One can hardly begrudge psychiatrists from responding to financial incentives. The average medical school debt is $180,723 while physician salaries overall are actually declining. The problem is in the incentives that insurance companies create in structuring lower reimbursement rates for evidence-based psychotherapy augmenting pharmacological treatments.

Raising reimbursement rates to physicians is not something that is at all profitable to insurance companies, which have already in many cases reported losses in recent years in the aftermath of the Affordable Care Act, with insurers losing money in 41 states in 2014. Insurance companies are for-profit and thus by definition are not in the business of providing charity or even operating at cost. The problem, though, is that public health and economics don’t always have incentives that are aligned; in fact, short-term incentives are often not. Effective public health interventions are expensive and require both financial and policy commitments to change irrespective of insurer profits, but can obviate the need for more expensive medications and hospitalization.

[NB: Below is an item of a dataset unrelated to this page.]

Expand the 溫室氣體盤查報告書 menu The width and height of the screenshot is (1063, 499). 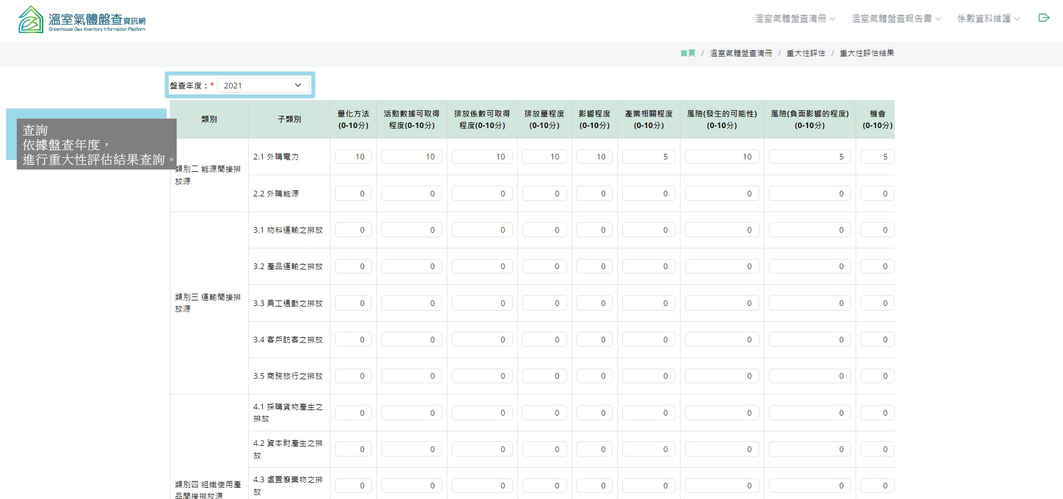click(896, 18)
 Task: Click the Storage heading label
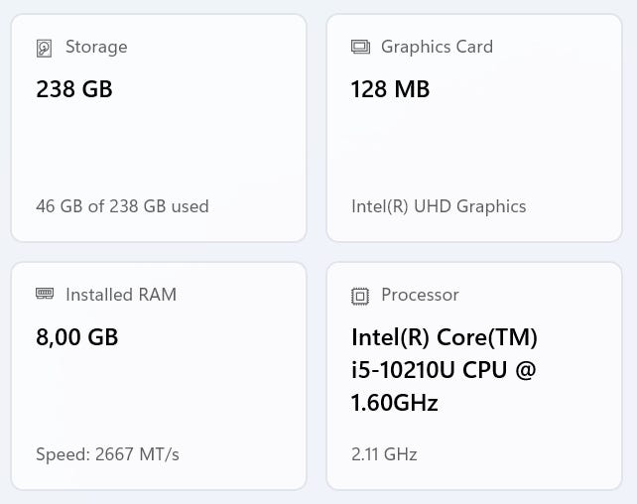(x=96, y=47)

Major depression is the leading cause of disability in the United States among 15 to 44 year olds, thus yielding lower economic productivity. It can also potentially reduce the exacerbation of other physical conditions that are costly to treat. We must be proactive to be effective, though this is not a model consistent with our for-profit health care system.

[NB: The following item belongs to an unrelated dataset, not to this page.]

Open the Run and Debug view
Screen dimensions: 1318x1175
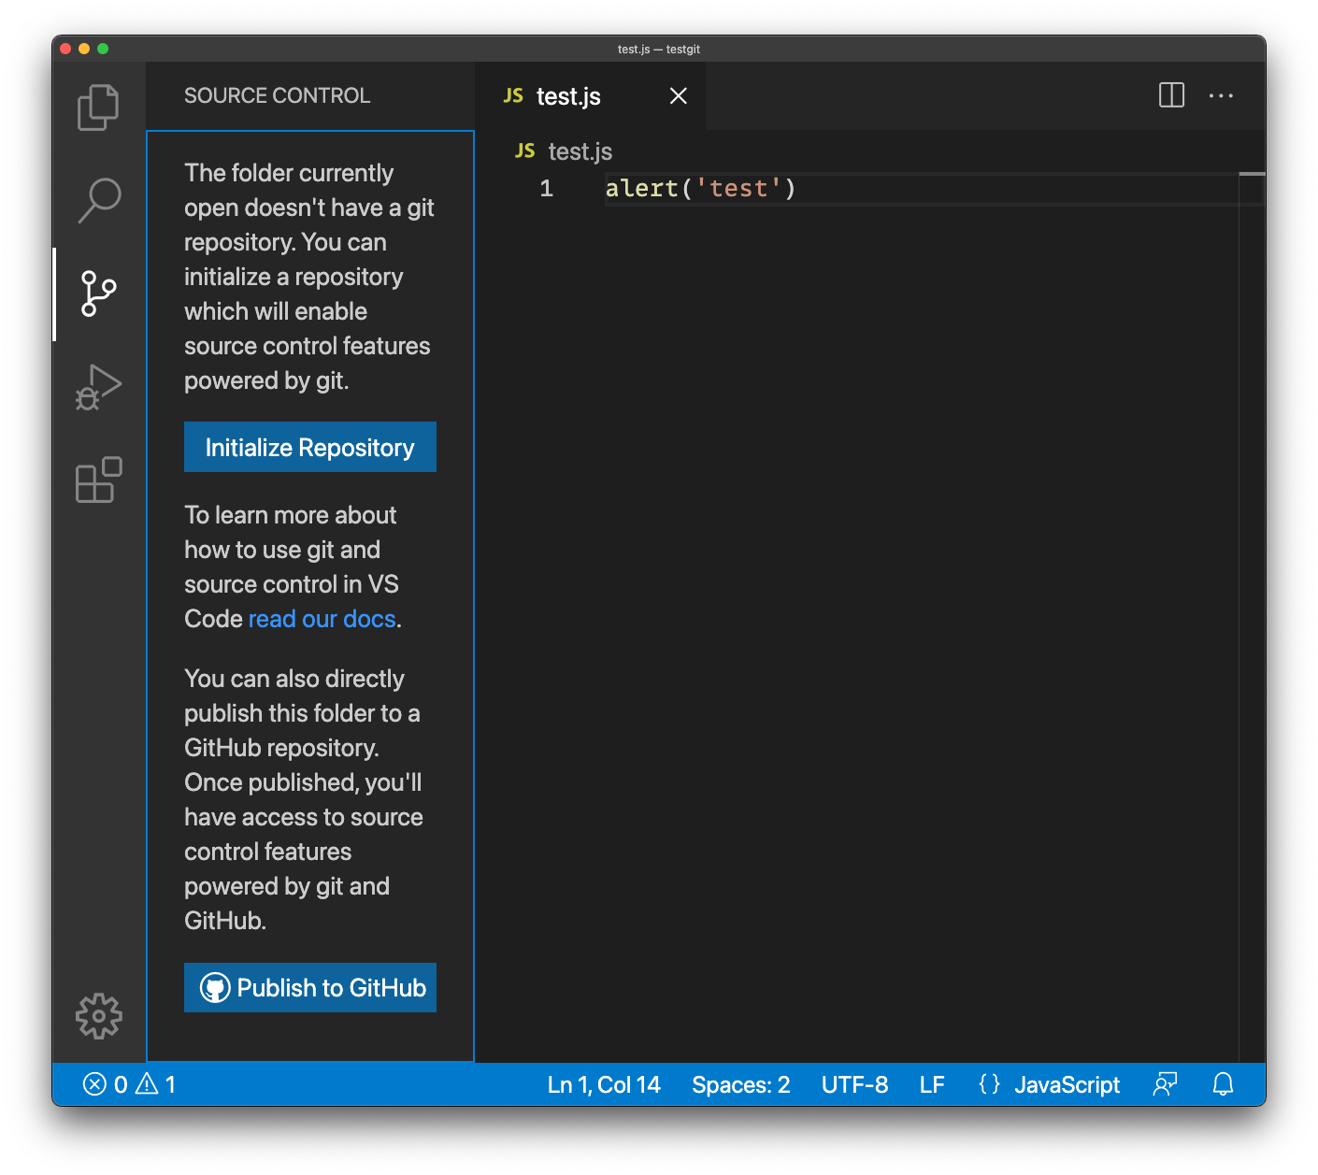click(x=97, y=385)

The other reality is that politics is incremental, particularly given that the 2016 GOP platform declares a commitment to the ACA’s repeal. Expanding Medicare to all would not have garnered nearly adequate support even with the fact that diseases from diabetes to depression affect Democrats and Republicans alike. Clinton’s plan expands on the progress of the ACA within the confines of the political reality in which she operates; maintaining the existing health care apparatus but working to curb out-of-pocket costs and prescription drug prices, and incentivizing the rest of the U.S. to adopt Medicaid expansions to help low-income Americans.

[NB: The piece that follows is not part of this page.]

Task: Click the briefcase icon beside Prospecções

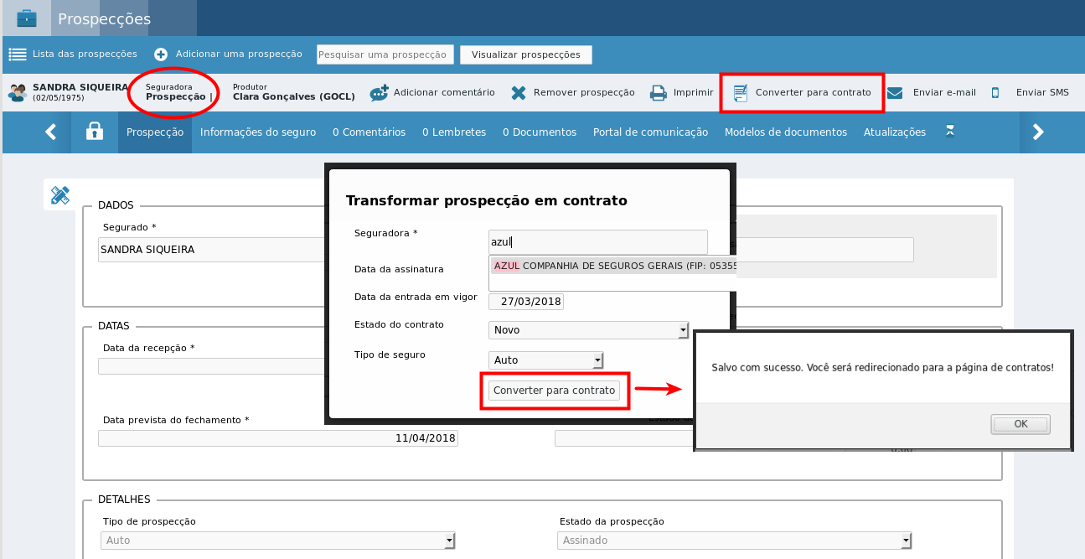Action: (27, 18)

This will do much to address the fact that 31 million Americans are underinsured, with high deductibles and other out-of-pocket costs but will not address the reality that insurers’ profit motives are not conducive to supporting some key evidence-based medicine. Pushing insurance companies to reduce the paperwork burdens of physicians’ insurance participation might at least make less daunting the prospect of operating a solo or small practice with insurance clients. Finding ways to provide government financial incentives to companies to make health care more accessible in the form of physician and patient reimbursements would be an additional option to broadening access to care, especially with respect to primary care, geriatrics, and psychotherapy. Increasing medical school loan forgiveness based on the share of lower income as opposed to private-pay patients is another way to reduce the extent to which physicians’ financial needs drive the type of care that they are capable of providing their patients. Such an approach would make it more feasible to take on patients relying on plans that may not reimburse at as high rates but whose struggles must be treated.

When you enter an ER, you see signs that you are entitled to receive medical care regardless of insurance status or ability to pay. Doctors provide the care that they know is needed, whether the patient is a Democrat or Republican, rich or poor. In a world in which politics too often trumps policy, our health care system must better facilitate medical decisions that deliver the best quality care to the broadest reach of the population.

Miranda Yaver is a postdoctoral researcher.